+++ Extrait du texte +++

Voilà les raisons pour lesquelles je me suis éloigné de ma religion, sans pour autant nier qu'elle aura servi à une seule chose : nous faire parvenir les paroles de Jesus. Et chose surprenante : son enseignement reste pertinent et d'actualité même sans croire en Dieu ! Il pose des valeurs morales qui fonctionnent tout aussi bien sans la foi. C'est d'ailleurs sa grande force : Jesus propose une philosophie de vie limpide et simple, qui pose une valeur fondamentale qui permet de vivre ensemble : l'amour. Il n'est pas le premier à le proposer car Bouddha l'avait fait avant lui, mais son message simple a eu une portée considérable pour qu'il nous parvienne aujourd'hui.

Une religion n'est pas censée être une arme de destruction massive. Elle se doit de transmettre des valeurs morales supérieures permettant aux humains de vivre en harmonie de manière durable et c'est uniquement là-dessus qu'elle doit être jugée. Elle perd sa nature dès qu'elle dévie de cet objectif fondamental.

+++ Entrées affichées +++

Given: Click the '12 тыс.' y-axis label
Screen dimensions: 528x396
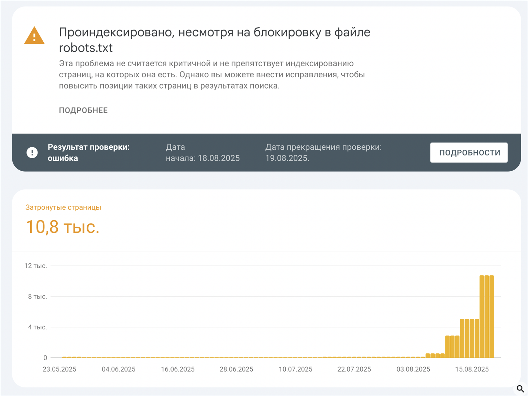Looking at the screenshot, I should coord(35,266).
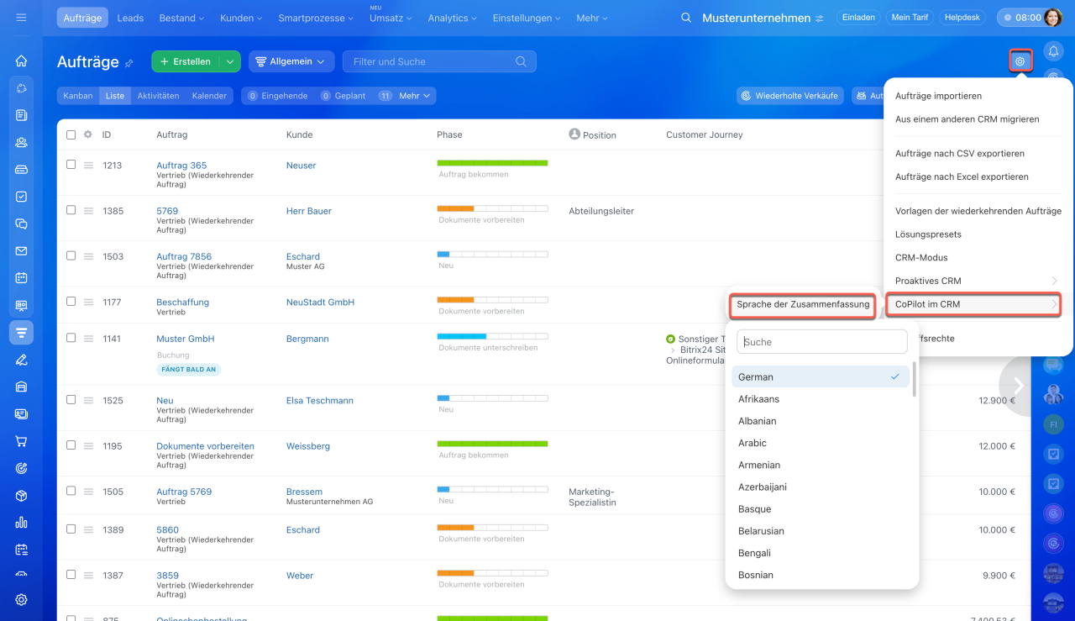Open the Auftrag 365 link

(181, 166)
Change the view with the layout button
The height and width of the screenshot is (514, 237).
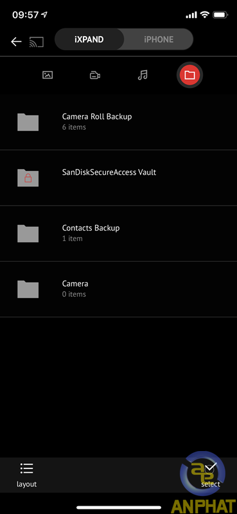(x=26, y=475)
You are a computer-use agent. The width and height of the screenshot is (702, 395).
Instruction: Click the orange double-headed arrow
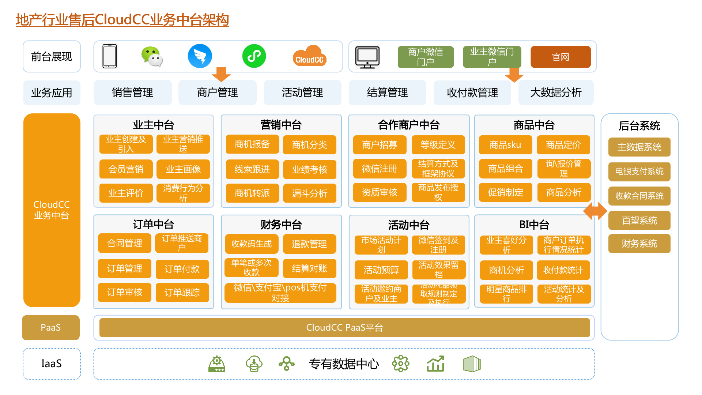tap(595, 211)
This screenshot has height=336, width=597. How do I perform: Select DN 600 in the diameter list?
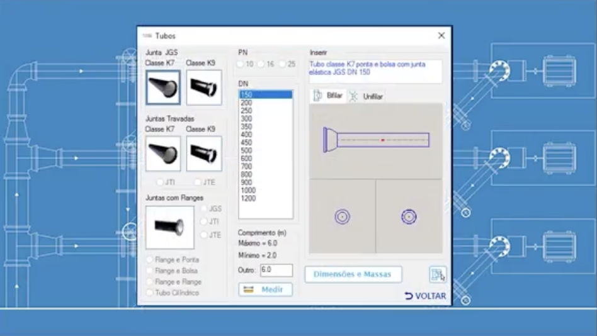(x=246, y=159)
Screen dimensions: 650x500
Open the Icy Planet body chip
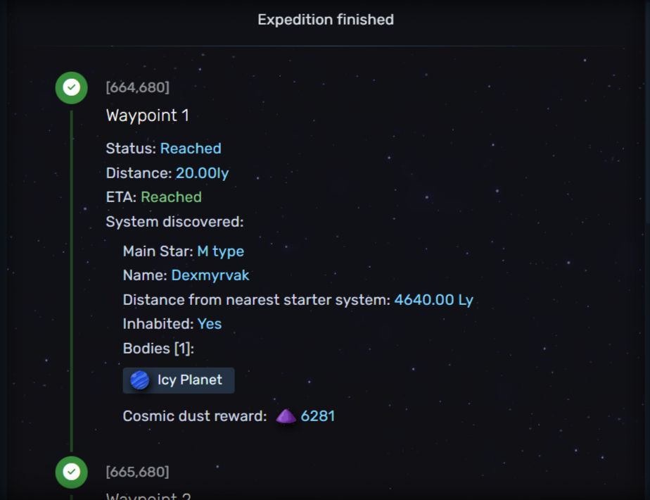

+++

▸ Énoncé du problème:
Répondez, s'il vous plaît, aux questions suivantes sur l'extrait consacré à la religion, en numérotant vos réponses de la même manière.
1. Quelle valeur fondamentale Jesus pose-t-il selon l'extrait ?
2. Qui avait proposé cette valeur avant Jesus ?
3. Sur quoi une religion doit-elle uniquement être jugée ?

▸ Solution proposée:
1. L'amour.
2. Bouddha.
3. Sur la transmission de valeurs morales supérieures permettant aux humains de vivre en harmonie de manière durable.